Work to complete:
Rewrite the listing below as a JSON list of strings, one string per line, with blank lines omitted. Begin at the line that has "Task: Toggle the" and stop after the line that has "click(1016, 30)".

Information provided:
◆ ◆ ◆ ◆

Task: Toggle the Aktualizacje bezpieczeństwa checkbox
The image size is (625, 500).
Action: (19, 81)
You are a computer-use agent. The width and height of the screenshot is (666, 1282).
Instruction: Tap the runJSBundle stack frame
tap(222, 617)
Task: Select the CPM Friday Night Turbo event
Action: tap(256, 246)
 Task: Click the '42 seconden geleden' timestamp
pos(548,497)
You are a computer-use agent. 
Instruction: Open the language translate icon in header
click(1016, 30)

◆ ◆ ◆ ◆

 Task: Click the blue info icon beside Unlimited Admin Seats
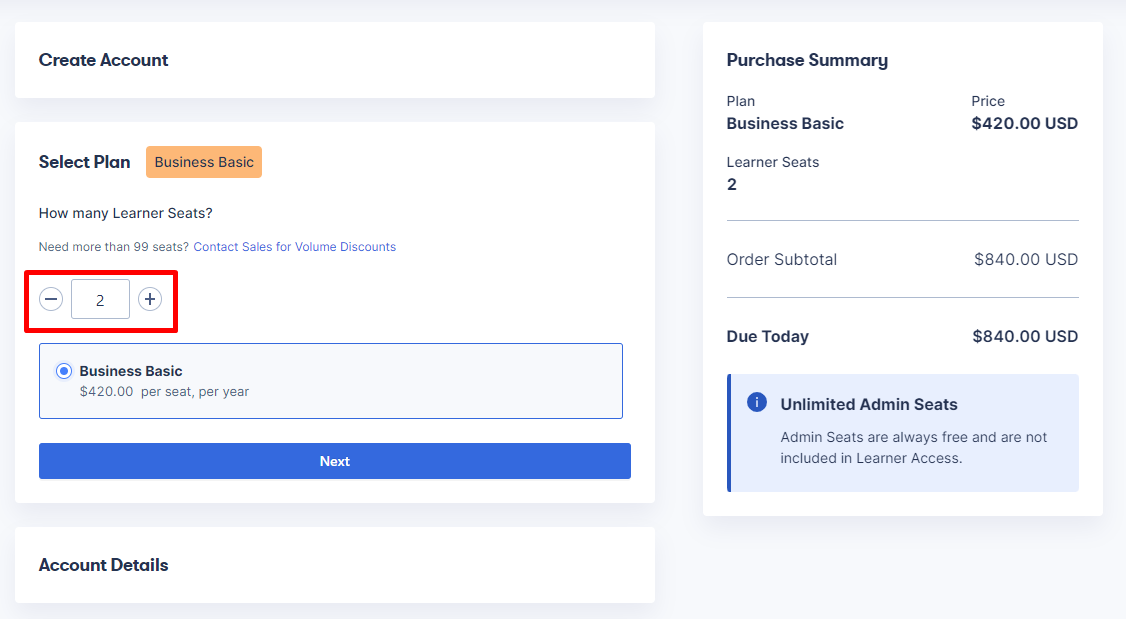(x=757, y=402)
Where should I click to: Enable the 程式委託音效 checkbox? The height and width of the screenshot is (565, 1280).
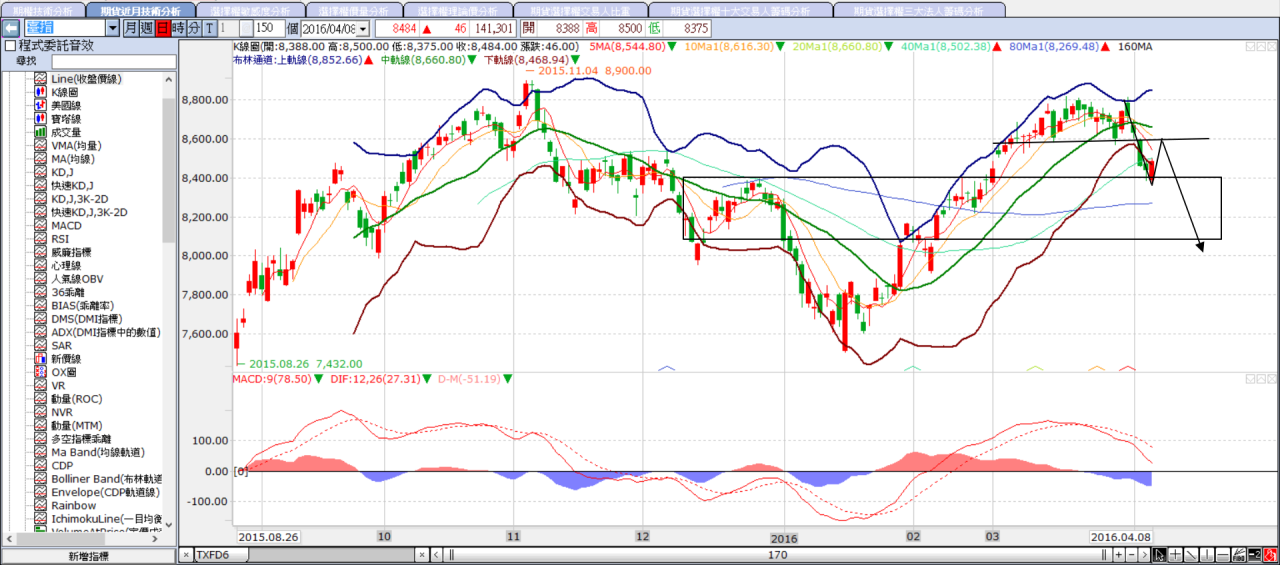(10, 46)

◆ ◆ ◆ ◆

Problem solution:
[
  "Task: Toggle the Aktualizacje bezpieczeństwa checkbox",
  "The image size is (625, 500).",
  "Action: (19, 81)",
  "You are a computer-use agent. The width and height of the screenshot is (666, 1282).",
  "Instruction: Tap the runJSBundle stack frame",
  "tap(222, 617)",
  "Task: Select the CPM Friday Night Turbo event",
  "Action: tap(256, 246)",
  " Task: Click the '42 seconden geleden' timestamp",
  "pos(548,497)",
  "You are a computer-use agent. ",
  "Instruction: Open the language translate icon in header",
  "click(1016, 30)"
]